Brief>
Render the lines from the one containing "You are a GUI" through the one containing "Task: Close the 系统设置 tab with X" as a Markdown table, leaving out any blank lines. Use two columns, Row and Text: Row holds the row number, and Text holds the line.

Data rows>
::::::::::
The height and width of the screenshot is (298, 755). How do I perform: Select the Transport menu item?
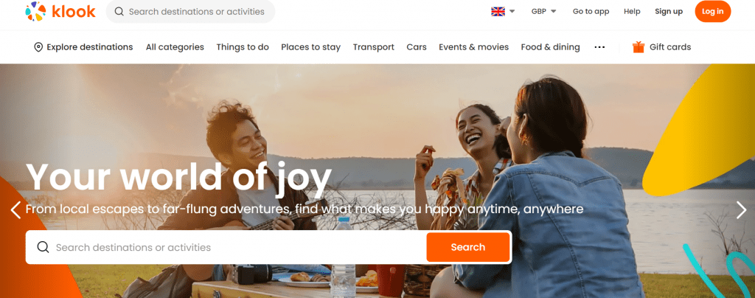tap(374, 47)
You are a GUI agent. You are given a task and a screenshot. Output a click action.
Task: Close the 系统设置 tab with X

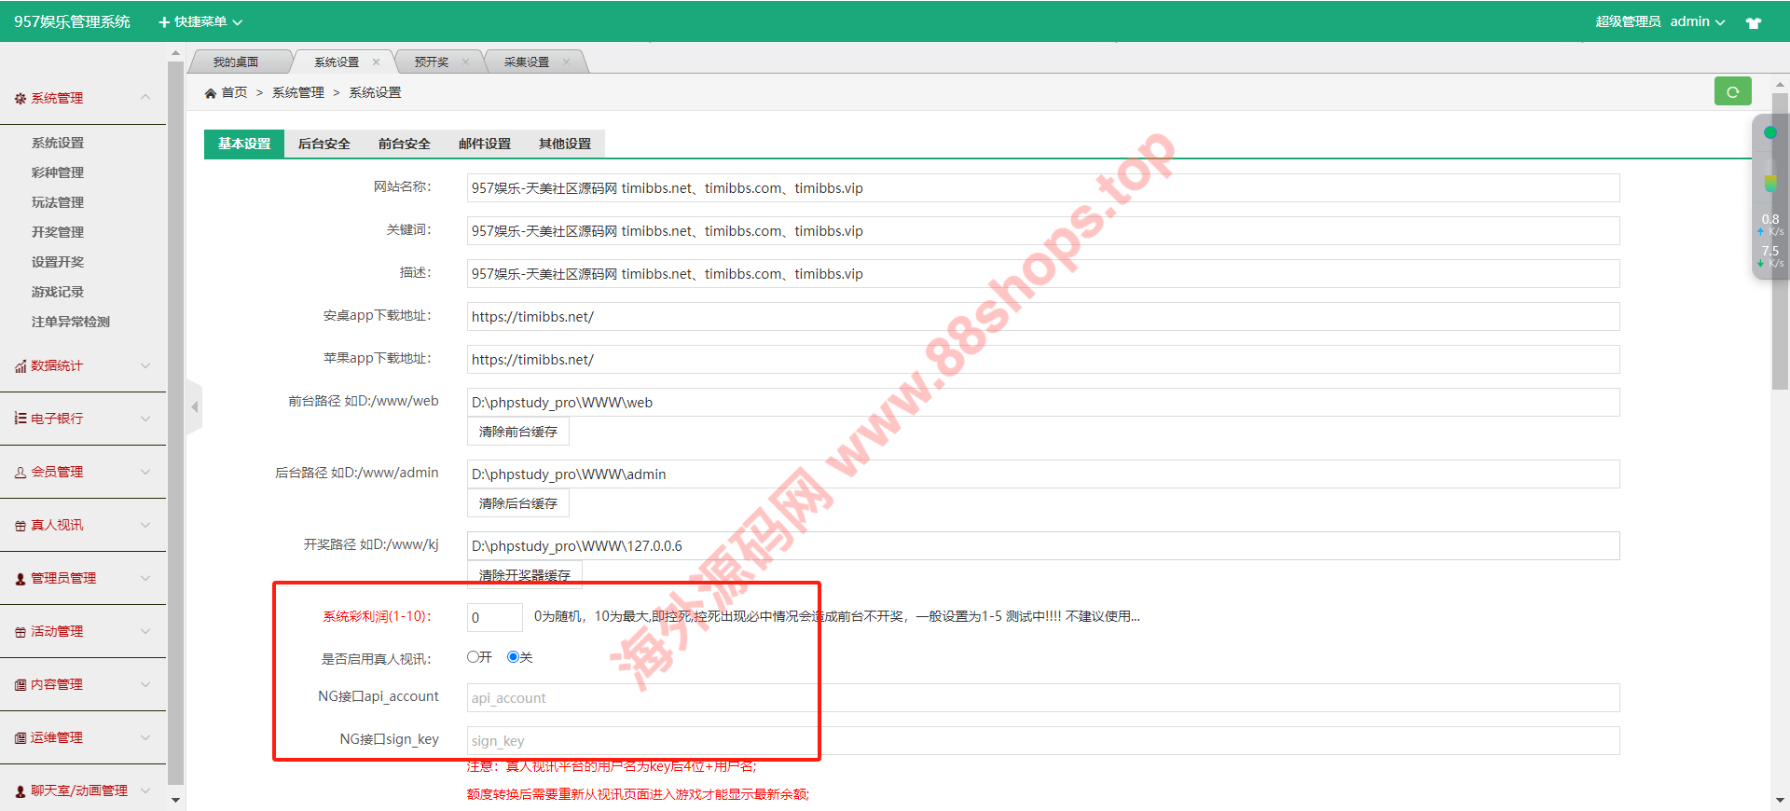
::::::::::
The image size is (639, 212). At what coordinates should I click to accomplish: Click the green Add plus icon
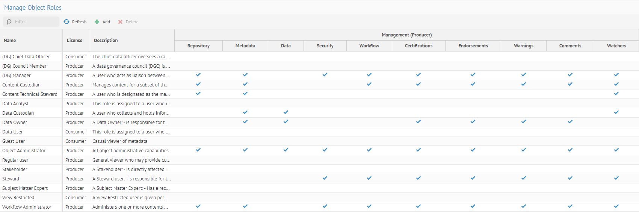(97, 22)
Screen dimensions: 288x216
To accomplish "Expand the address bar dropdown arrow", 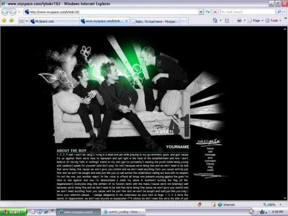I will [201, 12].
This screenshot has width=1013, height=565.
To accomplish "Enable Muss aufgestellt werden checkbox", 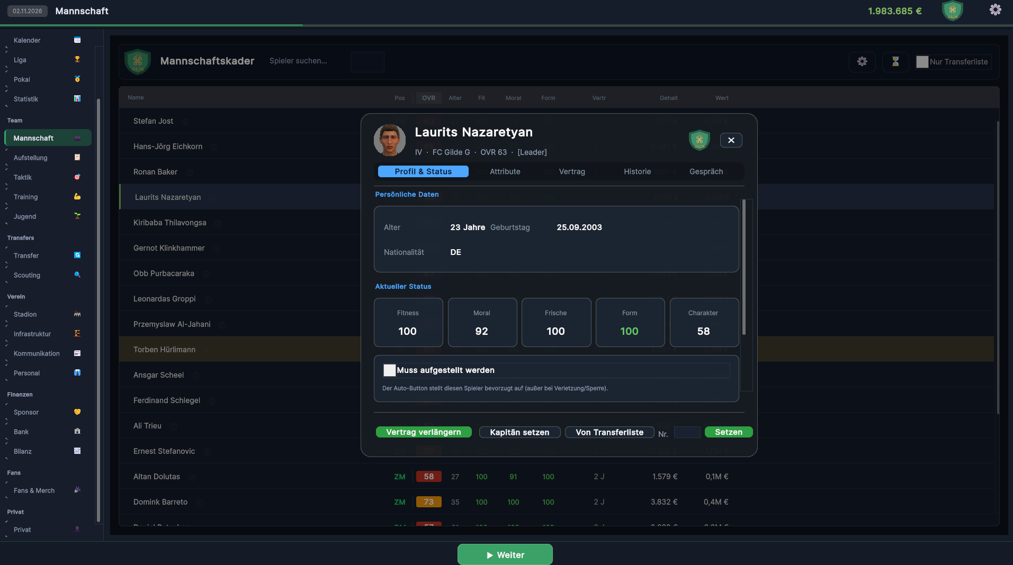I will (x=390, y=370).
::::::::::
Exercise result>
| Row | Text |
|---|---|
| 1 | You are a GUI agent. You are given a task and a screenshot. Output a click action. |
| 2 | Task: Close the 系统设置 tab with X |